Fortified and massive, the building seduces with its colossal dimensions and its stained glass windows. After visiting the fortress, extend your visit to the village towards the church: a fine example of southern Gothic art!
Built in the middle of the XNUMXth century at the instigation of Alphonse de Poitiers, Count of Toulouse and brother of the King of France, the Church of Saint John the Evangelist is a perfect testimony to the reconquest of the region by the Catholic power, in the day after the crusade against the Cathars. After climbing the village and visiting the fortress, let yourself be surprised by this monument of imposing proportions.
A witness of regional history
The church Saint John the Evangelist of Najac was built between the castral village dominated by fortress the Pause district where the pilgrims stayed. On this site, two previous buildings of worship followed one another, one of Visigothic origin, and the second of Romanesque period, dedicated to Saint Martin. The day after the reconquest of the region by Catholic troops, the royal authority decided to build a new church there reaffirming the Catholic cult on the Cathar doctrine.
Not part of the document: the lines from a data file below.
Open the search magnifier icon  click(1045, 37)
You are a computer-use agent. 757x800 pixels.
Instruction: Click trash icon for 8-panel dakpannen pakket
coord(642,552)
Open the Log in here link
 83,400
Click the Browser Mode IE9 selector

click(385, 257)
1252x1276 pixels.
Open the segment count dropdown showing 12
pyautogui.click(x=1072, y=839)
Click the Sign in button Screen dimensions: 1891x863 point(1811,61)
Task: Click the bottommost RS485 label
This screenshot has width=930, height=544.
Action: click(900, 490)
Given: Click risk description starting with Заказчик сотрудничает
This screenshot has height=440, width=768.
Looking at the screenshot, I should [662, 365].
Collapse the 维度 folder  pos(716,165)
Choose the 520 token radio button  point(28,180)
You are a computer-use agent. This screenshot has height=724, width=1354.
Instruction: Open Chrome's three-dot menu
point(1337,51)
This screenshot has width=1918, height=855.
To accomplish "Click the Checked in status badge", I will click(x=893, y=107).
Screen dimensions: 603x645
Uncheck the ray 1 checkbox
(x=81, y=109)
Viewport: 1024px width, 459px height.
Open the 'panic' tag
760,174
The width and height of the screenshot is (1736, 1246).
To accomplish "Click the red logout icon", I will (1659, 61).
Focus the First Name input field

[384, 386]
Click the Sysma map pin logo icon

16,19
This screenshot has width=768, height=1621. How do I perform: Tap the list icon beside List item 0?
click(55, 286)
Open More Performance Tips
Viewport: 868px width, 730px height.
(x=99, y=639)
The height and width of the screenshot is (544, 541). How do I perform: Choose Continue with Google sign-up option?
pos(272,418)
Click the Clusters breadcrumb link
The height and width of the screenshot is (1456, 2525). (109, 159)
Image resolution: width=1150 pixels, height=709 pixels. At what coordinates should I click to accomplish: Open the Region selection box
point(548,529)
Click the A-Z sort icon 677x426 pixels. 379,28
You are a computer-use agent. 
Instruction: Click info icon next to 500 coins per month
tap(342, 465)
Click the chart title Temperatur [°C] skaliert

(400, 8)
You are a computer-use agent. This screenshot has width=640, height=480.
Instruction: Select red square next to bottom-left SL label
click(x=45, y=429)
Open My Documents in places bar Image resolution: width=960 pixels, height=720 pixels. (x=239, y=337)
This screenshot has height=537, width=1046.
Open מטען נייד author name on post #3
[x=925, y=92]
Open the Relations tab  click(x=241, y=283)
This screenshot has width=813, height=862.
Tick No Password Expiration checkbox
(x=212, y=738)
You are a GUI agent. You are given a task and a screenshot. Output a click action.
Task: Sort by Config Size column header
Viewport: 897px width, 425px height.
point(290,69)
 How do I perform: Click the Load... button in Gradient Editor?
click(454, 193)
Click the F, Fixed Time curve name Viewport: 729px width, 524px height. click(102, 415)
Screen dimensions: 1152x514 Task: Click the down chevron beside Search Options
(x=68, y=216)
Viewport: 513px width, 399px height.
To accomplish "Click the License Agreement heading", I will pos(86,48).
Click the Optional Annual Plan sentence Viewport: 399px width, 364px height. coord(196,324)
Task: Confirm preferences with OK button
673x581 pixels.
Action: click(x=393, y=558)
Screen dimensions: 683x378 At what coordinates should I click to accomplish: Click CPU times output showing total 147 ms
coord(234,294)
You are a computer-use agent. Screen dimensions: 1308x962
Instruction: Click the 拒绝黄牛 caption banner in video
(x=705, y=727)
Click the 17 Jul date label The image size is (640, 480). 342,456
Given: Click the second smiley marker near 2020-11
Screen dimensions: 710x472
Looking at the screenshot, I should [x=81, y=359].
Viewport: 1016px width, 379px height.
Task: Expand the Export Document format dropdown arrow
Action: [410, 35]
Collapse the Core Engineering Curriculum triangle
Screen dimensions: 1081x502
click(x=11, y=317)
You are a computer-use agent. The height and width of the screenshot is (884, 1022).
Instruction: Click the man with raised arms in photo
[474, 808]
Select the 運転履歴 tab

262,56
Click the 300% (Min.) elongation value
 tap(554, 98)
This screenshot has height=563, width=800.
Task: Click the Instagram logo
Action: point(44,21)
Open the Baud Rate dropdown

The Najac dissidents had to finance the construction of this new place of worship or even work on the site themselves to redeem their behavior vis-à-vis the Church of Rome. Indeed, many of them did not recognize the authority of the Ile-de-France region and were condemned by the Inquisitors to do penance and pay heavy fines. One of the consuls of the city, Huc Paraire, was even burned alive in a public square for heresy.
A characteristic defensive architecture
Directed by the Dominicans, the work was carried out by the Burgundian architect Bérenger Jornet, between 1258 and 1280, and continued at the beginning of the XNUMXth century with the construction of the bell tower and the installation of the stained glass windows, the oldest of which are those of the western rose window. .
Consecrated in 1363, the church was flanked by a door initially forming part of the urban enclosure and was accessible by a portal to the north, surmounted by a Christ on the Cross from the Romanesque period, originally covered with a structural work forming courtyard.
Characteristic of southern gothic architecture, including the Sainte-Cécile cathedral in Albi, the Jacobins church in Toulouse and the Collegiate Church of Our Lady of Villefranche-de-Rouergue are perfect ambassadors, the Najac building is a vast stone chest punctuated by powerful buttresses and very small openings. Monumental and sober, the nave, without collaterals, was adapted to Catholic preaching, the gathering of the faithful and the veneration of relics. The building is lit to the west by a large multi-lobed rose window. This one is decorated with stained glass windows enhanced with grisaille dating from the XNUMXth century.
An interior of unsuspected richness
Listed as a Historic Monument since 1924, the church houses a quite exceptional furniture. Among the most notable elements, we can cite a XNUMXth century wrought iron gate that once contained a Paschal candle, a sculpted group associating a XNUMXth century Catalan Christ on the cross, the Virgin and Saint John the Evangelist from the XNUMXth century , of the XNUMXth and XNUMXth century paintings, stalls, a pulpit, a hard plaster XNUMXth century Stations of the Cross and liturgical objects arranged in the wall niches of the choir, including a remarkable XNUMXth century processional cross.
Made by a companion named Barthélémy Gauchy at the end of the XNUMXth century, the stained glass of the nave take place in polylobes formed of openwork slabs. Features of symbolic artistic movement, they present the attributes of the four evangelists, a chalice, the dove of the Holy Spirit and/or even the IHS of Christ by their extremely bright color, they bring a quite interesting luminosity to the XNUMXth century building whose architecture essentially emphasizes rurality.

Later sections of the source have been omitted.